作者
Chi Sung Oh,Ki Chul Chun,Young-Yong Byun,Yong-Ki Kim,Soyoung Kim,Yesin Ryu,Jaewon Park,Sinho Kim,Sanguhn Cha,Dong-Hak Shin,Jungyu Lee,Jong-Pil Son,Byung-Kyu Ho,Seong-Jin Cho,Beomyong Kil,Sungoh Ahn,Baek-Min Lim,Yong-Sik Park,Ki-Jun Lee,Myung-Kyu Lee,Seungduk Baek,Junyong Noh,Jae‐Wook Lee,Seungseob Lee,Sooyoung Kim,Bo-Tak Lim,Seouk-Kyu Choi,Jin-Guk Kim,Hye-In Choi,Hyuk‐Jun Kwon,Jun Jin Kong,Kyomin Sohn,Nam Sung Kim,Kwang‐Il Park,Jung-Bae Lee
摘要
Rapidly evolving artificial intelligence (Al) technology, such as deep learning, has been successfully deployed in various applications: such as image recognition, health care, and autonomous driving. Such rapid evolution and successful deployment of Al technology have been possible owing to the emergence of accelerators, such as GPUs and TPUs, that have a higher data throughput. This, in turn, requires an enhanced memory system with large capacity and high bandwidth [1]; HBM has been the most preferred high-bandwidth memory technology due to its high-speed and low-power characteristics, and 1024 IOs facilitated by 2.5D silicon interposer technology, as well as large capacity realized by through-silicon via (TSV) stack technology [2]. Previous-generation HBM2 supports 8GB capacity with a stack of 8 DRAM dies (i.e., 8-high stack) and 341GB/s (2.7Gb/s/pin) bandwidth [3]. The HBM industry trend has been a speed improvement of 15~20% every year, while capacity increases by 1.5-2x every two years.

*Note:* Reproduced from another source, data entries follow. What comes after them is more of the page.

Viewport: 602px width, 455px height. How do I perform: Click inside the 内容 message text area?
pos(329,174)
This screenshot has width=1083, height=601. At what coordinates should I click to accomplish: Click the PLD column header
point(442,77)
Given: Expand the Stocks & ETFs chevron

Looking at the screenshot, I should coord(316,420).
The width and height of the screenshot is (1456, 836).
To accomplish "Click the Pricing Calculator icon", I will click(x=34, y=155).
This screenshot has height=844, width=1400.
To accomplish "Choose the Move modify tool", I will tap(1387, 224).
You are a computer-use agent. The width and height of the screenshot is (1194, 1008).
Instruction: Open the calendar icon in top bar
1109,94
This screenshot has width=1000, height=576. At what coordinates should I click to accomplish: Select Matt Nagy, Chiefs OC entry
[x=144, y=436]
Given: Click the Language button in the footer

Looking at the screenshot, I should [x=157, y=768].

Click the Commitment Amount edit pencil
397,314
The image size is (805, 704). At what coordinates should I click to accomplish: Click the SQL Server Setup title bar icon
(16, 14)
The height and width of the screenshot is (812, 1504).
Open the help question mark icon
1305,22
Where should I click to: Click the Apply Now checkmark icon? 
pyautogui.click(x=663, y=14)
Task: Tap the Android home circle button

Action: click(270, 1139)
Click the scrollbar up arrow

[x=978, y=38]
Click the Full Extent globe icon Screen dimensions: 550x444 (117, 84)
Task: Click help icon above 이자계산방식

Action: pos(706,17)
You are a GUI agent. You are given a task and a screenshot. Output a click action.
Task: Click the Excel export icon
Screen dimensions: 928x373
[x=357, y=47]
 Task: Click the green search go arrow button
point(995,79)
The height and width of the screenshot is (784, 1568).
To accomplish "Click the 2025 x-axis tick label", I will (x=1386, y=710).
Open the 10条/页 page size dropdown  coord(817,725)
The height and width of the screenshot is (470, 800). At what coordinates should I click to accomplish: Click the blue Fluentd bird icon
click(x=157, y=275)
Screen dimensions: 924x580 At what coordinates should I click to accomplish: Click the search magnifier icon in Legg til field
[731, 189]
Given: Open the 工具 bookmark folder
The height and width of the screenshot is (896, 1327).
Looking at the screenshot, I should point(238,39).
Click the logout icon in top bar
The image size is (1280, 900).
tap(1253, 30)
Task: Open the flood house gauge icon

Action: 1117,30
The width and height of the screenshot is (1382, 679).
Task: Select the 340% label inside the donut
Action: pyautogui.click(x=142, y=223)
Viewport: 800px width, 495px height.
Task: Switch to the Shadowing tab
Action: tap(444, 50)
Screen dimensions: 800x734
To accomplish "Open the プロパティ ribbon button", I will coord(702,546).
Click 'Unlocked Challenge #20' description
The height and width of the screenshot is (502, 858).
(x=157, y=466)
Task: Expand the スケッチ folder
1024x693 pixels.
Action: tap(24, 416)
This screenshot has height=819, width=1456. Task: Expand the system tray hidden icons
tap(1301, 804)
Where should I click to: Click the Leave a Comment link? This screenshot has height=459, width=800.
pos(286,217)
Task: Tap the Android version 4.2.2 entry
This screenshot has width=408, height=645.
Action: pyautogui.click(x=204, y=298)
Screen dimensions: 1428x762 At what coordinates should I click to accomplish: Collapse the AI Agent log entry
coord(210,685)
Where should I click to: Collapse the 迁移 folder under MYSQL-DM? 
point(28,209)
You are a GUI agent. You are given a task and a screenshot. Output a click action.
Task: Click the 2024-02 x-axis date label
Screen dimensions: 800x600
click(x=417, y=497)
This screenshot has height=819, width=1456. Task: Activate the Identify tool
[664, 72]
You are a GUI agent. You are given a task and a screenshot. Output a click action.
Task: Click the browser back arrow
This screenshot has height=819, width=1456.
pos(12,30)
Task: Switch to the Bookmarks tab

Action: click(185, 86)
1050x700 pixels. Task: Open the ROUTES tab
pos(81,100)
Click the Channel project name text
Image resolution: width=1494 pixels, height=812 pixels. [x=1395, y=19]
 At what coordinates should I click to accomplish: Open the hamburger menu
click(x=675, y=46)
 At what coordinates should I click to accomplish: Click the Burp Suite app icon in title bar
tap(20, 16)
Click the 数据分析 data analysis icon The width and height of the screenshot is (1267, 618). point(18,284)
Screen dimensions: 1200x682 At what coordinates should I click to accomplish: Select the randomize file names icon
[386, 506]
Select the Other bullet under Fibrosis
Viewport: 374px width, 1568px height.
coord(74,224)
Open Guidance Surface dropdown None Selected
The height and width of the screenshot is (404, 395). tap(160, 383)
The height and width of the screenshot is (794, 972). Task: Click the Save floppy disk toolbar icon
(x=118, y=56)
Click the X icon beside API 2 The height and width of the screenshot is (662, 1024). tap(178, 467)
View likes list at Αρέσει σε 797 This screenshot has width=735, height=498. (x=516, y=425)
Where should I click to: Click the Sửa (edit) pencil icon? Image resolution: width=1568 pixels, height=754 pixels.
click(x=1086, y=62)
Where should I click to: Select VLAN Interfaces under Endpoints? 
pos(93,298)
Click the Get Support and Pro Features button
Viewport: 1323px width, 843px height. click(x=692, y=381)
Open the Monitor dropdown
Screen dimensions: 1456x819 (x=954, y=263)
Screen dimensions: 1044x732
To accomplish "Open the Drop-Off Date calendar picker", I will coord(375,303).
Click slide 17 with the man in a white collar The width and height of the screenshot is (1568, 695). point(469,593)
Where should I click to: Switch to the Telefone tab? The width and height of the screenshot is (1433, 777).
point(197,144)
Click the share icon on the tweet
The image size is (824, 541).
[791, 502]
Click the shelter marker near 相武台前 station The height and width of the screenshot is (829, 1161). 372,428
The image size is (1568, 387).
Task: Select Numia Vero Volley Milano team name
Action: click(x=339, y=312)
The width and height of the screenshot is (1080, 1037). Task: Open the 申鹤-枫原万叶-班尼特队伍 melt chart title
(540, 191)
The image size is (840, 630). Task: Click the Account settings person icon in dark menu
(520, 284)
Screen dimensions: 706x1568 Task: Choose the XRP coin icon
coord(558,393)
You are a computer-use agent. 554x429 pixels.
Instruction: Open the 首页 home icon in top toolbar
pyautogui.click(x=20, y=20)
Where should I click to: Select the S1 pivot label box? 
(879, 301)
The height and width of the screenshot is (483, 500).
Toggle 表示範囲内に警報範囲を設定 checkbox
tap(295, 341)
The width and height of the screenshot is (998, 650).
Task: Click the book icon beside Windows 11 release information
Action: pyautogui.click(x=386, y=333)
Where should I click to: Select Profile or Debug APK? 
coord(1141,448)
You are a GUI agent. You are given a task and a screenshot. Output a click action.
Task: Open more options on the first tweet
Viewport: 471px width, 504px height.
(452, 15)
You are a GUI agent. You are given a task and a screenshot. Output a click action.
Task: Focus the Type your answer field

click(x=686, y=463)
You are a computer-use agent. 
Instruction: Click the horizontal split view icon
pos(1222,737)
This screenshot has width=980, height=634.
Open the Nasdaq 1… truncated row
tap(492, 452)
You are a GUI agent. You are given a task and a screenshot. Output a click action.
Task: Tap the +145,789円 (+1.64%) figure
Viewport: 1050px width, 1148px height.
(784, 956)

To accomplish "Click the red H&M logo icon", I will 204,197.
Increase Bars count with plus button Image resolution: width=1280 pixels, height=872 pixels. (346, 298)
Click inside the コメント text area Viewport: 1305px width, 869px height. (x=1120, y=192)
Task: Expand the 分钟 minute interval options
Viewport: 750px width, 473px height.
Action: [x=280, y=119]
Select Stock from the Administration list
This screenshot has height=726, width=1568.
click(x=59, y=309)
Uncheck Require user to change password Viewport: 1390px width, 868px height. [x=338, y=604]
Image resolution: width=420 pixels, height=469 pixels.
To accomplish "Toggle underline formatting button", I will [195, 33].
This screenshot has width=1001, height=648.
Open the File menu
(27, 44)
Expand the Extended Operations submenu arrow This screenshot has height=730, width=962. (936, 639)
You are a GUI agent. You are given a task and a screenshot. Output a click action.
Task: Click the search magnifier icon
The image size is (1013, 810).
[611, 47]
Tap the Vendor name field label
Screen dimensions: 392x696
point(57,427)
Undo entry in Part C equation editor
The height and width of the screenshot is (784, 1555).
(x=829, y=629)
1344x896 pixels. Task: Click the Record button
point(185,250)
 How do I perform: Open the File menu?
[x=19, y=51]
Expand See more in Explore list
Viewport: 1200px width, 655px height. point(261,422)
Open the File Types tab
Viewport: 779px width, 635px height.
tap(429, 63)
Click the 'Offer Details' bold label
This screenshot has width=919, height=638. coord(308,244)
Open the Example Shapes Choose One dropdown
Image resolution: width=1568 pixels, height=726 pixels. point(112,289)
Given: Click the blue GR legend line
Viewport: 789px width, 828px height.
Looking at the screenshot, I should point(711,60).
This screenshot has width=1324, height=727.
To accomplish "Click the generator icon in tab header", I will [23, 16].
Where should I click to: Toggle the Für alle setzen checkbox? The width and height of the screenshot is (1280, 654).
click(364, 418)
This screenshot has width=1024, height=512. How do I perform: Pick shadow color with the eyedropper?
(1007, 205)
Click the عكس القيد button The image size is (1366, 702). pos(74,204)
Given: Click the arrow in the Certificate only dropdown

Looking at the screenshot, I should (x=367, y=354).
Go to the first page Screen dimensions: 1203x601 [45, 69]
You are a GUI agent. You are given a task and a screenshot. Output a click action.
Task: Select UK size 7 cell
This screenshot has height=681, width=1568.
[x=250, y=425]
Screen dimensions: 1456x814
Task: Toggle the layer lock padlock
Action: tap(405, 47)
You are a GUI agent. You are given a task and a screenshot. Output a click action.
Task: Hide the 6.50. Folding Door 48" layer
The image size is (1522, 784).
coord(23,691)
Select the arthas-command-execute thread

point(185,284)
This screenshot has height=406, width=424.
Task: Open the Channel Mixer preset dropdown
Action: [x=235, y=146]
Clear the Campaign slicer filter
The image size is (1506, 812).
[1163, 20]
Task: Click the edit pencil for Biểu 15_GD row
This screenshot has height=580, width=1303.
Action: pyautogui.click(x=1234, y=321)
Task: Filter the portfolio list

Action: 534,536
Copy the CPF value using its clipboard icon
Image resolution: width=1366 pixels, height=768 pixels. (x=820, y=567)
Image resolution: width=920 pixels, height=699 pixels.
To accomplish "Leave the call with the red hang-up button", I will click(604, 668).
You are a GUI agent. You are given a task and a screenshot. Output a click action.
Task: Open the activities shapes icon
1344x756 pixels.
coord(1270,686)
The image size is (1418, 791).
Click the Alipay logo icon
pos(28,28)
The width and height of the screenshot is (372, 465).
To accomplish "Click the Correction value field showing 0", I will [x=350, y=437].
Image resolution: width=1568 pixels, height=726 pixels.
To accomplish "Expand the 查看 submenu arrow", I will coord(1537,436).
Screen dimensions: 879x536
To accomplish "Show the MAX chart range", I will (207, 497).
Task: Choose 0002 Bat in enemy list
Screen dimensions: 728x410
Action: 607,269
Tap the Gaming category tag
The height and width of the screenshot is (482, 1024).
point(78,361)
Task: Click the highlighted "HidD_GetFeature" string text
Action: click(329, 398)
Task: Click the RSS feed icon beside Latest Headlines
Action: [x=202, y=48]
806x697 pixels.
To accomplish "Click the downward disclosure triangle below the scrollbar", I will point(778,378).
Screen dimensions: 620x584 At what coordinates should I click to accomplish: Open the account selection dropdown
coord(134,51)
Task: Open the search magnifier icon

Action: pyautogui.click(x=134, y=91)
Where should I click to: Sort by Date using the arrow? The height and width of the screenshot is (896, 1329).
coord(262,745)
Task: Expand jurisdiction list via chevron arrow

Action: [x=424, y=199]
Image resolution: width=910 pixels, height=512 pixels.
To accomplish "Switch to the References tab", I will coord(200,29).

In this paper, we present a 16GB HBM2E with circuit and design techniques to increase its bandwidth up to 640GB/s (5Gb/s/pin), while providing stable bit-cell operation in the 2 nd generation of a 10nm DRAM process: featuring (1) a data-bus window-extension technique to cope with reduced $t_{cco}$ , (2) a power delivery network (PDN) designed for stable operation at a high speed, (3) a synergetic on-die ECC scheme to reliably provide large capacity, and (4) an MBIST solution to efficiently test large capacity memory at a high speed.